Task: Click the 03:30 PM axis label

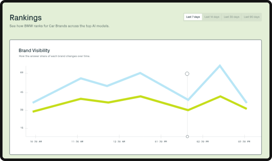Action: [x=244, y=142]
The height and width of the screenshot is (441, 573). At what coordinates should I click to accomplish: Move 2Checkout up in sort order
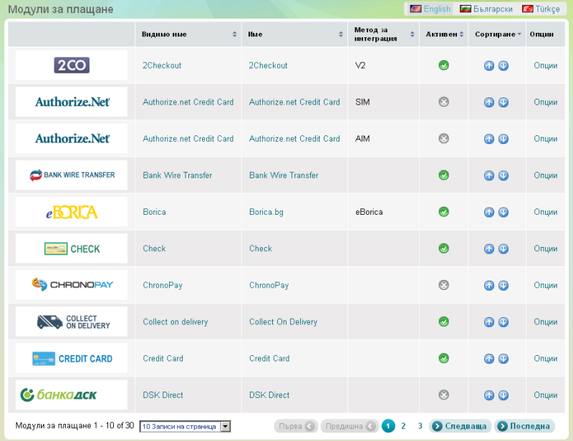click(489, 66)
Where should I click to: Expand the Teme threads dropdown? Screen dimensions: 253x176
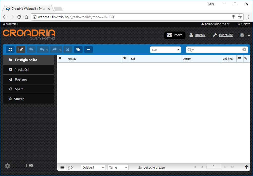118,168
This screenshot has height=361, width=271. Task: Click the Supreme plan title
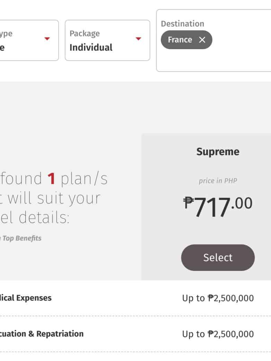218,152
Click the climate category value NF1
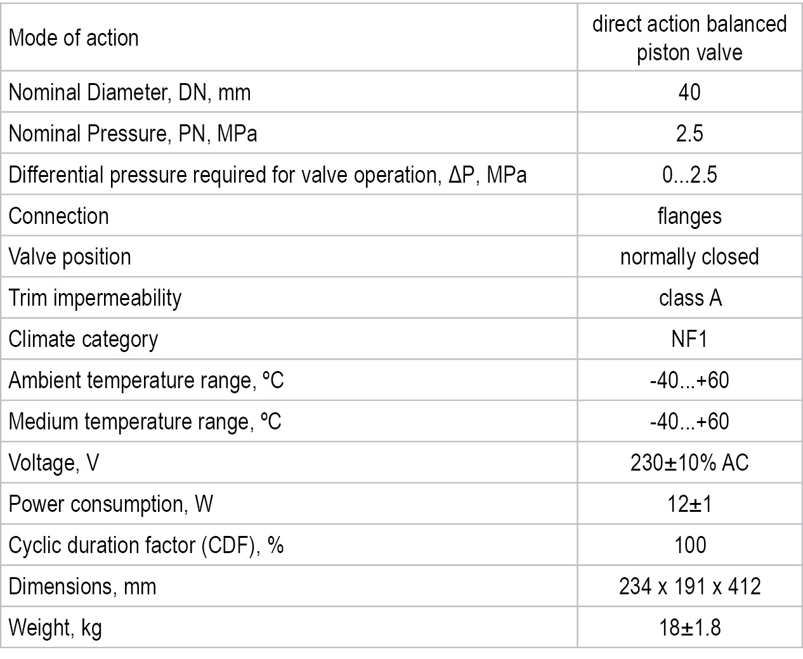 689,339
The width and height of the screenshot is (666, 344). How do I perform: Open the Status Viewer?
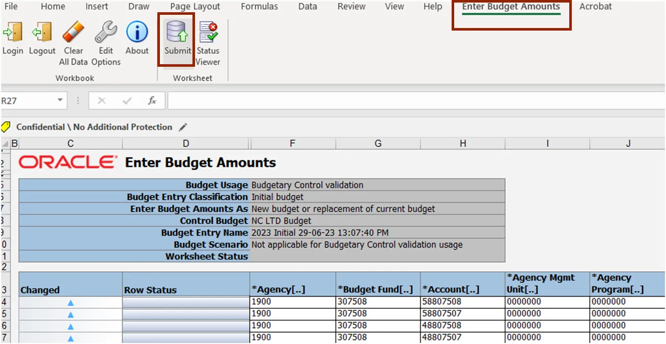tap(208, 34)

▸ **Assignment**: Once the line holding "This screenshot has" is found, set it down along with every line after it through the end of the entries, exactly, leaving the pictures out.

▸ **Solution**:
This screenshot has height=361, width=271. Task: Click the Supreme plan title
218,152
Click the climate category value NF1
 689,339
The width and height of the screenshot is (666, 344). How do I perform: Open the Status Viewer?
tap(208, 34)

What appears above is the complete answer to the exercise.